START DATA TO EXAMINE

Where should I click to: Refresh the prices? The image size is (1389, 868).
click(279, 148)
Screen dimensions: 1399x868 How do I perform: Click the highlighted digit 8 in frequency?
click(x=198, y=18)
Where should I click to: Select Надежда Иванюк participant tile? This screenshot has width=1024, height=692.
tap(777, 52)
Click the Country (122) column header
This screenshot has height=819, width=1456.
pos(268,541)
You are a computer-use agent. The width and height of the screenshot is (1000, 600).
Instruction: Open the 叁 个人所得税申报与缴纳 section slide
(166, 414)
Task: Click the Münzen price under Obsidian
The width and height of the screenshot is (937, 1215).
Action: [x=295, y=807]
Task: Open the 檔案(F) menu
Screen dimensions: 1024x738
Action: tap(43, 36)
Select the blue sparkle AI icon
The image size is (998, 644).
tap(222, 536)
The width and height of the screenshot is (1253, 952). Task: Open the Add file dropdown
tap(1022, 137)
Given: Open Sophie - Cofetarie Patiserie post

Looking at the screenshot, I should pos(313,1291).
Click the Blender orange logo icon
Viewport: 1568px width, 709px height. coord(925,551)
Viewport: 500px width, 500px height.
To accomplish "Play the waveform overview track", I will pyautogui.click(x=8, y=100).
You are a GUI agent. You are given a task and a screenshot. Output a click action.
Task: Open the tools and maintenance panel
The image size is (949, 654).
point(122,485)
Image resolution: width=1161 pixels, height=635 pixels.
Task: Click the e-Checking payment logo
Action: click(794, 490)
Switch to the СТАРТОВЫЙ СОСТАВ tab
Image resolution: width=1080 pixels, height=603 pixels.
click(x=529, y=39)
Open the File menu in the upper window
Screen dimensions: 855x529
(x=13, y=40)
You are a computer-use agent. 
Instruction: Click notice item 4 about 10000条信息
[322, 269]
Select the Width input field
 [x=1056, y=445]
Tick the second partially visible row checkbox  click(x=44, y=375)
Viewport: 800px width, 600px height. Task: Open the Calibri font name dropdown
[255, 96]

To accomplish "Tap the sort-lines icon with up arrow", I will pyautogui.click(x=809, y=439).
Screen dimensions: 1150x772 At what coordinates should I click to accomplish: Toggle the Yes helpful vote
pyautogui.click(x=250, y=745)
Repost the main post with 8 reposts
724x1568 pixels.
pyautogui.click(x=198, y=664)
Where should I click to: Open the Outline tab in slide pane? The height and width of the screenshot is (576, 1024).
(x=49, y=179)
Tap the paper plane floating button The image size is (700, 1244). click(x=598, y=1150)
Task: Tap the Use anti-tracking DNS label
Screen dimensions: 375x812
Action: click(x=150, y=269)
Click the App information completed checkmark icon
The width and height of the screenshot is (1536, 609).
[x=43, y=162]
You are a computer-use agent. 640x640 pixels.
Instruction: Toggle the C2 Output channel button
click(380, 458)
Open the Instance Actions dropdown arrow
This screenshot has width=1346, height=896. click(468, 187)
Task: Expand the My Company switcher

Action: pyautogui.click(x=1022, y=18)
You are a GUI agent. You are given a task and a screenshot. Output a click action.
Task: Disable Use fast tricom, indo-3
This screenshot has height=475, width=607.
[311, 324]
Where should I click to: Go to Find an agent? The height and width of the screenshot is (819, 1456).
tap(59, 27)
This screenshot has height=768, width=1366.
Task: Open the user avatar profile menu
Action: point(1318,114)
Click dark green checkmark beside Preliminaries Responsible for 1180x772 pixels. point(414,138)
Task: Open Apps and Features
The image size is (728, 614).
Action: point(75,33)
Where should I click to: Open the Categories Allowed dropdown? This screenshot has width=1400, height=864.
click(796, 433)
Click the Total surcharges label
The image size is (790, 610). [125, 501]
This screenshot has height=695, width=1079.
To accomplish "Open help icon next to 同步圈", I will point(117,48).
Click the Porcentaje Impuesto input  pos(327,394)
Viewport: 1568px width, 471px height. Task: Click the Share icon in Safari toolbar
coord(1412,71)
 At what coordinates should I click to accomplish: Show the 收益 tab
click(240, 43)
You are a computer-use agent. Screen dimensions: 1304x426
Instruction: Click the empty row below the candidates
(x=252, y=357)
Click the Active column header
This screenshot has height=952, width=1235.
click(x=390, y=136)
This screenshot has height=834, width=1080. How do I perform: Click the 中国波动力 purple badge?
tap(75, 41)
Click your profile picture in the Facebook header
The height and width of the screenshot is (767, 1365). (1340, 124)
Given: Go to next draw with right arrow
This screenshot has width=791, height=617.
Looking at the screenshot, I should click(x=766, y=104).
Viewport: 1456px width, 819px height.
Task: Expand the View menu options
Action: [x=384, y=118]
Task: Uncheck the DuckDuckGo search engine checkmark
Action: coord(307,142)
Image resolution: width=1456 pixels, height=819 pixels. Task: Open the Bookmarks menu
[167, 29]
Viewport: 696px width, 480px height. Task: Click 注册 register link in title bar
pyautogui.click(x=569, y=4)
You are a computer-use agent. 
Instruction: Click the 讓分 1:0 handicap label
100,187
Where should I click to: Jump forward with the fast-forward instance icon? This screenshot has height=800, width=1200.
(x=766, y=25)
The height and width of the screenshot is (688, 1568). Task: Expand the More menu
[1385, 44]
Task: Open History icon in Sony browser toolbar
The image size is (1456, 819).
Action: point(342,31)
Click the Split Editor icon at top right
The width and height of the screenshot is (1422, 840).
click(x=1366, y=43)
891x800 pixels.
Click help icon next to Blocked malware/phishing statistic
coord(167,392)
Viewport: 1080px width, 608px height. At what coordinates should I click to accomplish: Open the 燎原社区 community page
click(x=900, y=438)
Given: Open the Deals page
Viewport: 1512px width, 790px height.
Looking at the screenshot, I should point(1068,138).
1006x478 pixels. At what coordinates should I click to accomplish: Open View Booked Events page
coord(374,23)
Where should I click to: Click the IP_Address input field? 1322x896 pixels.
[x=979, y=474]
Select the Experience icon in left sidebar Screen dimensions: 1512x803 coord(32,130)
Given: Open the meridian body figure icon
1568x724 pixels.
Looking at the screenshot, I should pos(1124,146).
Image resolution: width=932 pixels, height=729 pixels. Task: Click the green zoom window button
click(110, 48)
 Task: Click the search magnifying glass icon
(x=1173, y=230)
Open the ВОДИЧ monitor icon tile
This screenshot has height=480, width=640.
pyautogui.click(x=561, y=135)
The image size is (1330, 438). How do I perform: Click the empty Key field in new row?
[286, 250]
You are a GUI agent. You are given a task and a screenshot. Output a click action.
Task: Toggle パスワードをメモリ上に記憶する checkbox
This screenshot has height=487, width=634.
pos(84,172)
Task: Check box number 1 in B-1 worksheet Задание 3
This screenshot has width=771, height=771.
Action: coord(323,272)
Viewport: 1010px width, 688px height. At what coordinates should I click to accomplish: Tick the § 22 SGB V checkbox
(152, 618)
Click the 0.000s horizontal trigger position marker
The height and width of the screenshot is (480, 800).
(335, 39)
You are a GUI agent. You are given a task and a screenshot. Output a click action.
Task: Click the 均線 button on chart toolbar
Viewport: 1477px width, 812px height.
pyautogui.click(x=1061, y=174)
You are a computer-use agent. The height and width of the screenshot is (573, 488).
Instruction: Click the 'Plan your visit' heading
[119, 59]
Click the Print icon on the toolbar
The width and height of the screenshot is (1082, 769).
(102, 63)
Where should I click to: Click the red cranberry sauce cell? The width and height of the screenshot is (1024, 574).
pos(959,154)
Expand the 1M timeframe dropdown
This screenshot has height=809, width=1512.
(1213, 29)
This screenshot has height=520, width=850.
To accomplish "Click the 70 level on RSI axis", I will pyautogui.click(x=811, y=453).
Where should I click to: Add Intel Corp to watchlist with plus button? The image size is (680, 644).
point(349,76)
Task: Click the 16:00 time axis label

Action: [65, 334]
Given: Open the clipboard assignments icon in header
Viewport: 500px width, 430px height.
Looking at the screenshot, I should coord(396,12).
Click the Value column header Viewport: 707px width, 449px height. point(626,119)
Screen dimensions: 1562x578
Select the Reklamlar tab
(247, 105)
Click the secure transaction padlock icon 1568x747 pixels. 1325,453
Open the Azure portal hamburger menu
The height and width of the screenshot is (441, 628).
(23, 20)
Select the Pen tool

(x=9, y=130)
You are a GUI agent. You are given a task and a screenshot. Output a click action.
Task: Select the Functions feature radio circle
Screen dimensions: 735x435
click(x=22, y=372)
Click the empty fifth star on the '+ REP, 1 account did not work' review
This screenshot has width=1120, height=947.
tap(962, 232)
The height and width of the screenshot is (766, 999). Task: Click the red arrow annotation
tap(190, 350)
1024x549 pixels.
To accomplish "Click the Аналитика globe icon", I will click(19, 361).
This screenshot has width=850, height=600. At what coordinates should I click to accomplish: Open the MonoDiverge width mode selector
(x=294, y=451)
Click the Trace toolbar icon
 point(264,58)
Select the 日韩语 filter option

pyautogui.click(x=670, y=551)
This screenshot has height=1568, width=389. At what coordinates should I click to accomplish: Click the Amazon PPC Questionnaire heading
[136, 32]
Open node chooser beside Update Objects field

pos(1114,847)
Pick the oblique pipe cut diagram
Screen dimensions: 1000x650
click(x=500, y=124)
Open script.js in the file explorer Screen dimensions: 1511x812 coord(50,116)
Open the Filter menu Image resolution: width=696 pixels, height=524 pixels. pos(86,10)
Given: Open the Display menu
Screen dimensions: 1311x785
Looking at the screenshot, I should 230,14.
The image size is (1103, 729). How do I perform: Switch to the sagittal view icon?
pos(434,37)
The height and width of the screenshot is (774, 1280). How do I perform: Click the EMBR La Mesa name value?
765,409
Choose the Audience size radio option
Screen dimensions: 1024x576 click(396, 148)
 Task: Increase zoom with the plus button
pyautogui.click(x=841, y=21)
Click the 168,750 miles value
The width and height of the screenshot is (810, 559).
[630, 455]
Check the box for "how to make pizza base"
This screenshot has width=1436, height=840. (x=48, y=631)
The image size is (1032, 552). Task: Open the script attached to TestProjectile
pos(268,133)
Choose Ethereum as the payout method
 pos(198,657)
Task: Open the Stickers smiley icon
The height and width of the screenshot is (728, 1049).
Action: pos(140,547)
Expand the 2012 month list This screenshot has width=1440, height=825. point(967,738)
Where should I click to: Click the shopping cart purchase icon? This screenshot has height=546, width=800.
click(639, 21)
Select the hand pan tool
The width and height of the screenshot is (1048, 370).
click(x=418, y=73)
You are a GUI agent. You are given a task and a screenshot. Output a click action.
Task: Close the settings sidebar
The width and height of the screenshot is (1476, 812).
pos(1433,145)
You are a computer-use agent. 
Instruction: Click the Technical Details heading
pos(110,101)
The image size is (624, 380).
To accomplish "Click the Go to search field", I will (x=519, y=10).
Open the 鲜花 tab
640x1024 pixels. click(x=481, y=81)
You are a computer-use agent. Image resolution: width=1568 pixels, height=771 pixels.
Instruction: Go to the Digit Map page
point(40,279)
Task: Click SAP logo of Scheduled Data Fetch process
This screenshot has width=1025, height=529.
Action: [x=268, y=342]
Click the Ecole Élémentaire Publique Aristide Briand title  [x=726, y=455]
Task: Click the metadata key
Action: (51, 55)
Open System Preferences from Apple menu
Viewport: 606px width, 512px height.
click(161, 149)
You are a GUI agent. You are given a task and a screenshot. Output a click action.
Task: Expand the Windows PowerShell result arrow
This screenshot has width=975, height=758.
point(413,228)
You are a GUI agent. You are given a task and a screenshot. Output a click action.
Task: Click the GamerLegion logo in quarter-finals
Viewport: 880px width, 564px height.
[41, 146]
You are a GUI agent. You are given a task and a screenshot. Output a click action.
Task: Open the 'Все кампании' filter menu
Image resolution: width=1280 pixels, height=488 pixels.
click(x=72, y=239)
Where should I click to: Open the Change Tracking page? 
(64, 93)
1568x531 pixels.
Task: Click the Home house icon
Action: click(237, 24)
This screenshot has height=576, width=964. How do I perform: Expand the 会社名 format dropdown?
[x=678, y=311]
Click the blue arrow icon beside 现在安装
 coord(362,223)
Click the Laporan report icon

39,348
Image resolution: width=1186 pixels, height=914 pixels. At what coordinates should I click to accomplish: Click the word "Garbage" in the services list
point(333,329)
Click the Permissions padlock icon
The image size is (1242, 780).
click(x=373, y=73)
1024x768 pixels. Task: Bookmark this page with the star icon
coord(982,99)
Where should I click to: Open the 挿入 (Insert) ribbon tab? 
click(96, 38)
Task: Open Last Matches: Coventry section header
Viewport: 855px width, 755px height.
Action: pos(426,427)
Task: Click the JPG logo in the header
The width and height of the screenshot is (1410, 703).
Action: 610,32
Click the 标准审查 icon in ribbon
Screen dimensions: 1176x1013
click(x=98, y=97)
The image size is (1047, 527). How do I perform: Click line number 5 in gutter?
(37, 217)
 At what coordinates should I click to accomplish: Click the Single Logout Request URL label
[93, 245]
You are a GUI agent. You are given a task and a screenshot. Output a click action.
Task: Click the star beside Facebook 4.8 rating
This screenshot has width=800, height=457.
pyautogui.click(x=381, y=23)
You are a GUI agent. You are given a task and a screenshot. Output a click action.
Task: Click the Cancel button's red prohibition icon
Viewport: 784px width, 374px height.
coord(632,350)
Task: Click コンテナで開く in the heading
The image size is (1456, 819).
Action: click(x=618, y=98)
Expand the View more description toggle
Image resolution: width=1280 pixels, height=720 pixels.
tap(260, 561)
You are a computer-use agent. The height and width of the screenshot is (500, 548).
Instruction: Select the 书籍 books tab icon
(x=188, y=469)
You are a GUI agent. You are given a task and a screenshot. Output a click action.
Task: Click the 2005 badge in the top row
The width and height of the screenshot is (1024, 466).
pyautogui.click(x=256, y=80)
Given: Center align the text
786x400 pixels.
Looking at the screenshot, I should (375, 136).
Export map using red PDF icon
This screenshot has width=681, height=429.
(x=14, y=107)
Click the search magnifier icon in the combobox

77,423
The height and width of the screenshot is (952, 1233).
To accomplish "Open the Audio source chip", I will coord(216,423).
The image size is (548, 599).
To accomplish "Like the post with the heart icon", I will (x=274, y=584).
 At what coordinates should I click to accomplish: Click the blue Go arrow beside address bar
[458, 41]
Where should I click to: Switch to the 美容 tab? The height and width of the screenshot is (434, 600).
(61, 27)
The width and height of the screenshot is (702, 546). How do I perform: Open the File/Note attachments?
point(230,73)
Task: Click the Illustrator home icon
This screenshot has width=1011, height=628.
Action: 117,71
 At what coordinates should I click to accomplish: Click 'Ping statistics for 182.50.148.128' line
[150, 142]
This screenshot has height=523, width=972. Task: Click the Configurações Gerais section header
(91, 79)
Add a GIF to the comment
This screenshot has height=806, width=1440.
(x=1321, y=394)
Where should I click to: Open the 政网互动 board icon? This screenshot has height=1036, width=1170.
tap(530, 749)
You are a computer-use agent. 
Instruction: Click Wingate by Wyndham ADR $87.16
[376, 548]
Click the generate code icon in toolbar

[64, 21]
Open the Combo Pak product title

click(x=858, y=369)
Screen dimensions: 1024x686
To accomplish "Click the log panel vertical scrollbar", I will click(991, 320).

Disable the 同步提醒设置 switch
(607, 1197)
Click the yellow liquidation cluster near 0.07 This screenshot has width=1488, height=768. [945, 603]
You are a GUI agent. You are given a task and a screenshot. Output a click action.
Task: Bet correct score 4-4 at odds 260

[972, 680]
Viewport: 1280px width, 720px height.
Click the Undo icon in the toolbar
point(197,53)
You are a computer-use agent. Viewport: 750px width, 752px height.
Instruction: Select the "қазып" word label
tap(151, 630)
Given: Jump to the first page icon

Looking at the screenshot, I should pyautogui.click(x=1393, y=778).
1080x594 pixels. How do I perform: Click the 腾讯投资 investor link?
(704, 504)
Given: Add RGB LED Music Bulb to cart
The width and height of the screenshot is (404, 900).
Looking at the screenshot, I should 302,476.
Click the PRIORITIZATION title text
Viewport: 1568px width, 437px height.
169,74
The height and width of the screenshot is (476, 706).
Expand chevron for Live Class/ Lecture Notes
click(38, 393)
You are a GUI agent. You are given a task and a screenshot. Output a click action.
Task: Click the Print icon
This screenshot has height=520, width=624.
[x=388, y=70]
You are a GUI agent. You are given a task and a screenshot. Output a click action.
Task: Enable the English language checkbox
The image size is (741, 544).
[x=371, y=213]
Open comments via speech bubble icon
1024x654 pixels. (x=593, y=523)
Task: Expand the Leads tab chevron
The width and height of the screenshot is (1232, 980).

END DATA TO EXAMINE

PROMPT: In the entries above, find each line with the word "will" and copy it.

REPLY TO THE TASK:
To accomplish "Play the waveform overview track", I will pyautogui.click(x=8, y=100).
To accomplish "Tap the sort-lines icon with up arrow", I will pyautogui.click(x=809, y=439).
To accomplish "Open help icon next to 同步圈", I will point(117,48).
To accomplish "Click the 70 level on RSI axis", I will pyautogui.click(x=811, y=453).
To accomplish "Click the Аналитика globe icon", I will click(19, 361).
To accomplish "Click the Go to search field", I will (x=519, y=10).
To accomplish "Open the Audio source chip", I will coord(216,423).
To accomplish "Like the post with the heart icon", I will (x=274, y=584).
To accomplish "Click the log panel vertical scrollbar", I will click(991, 320).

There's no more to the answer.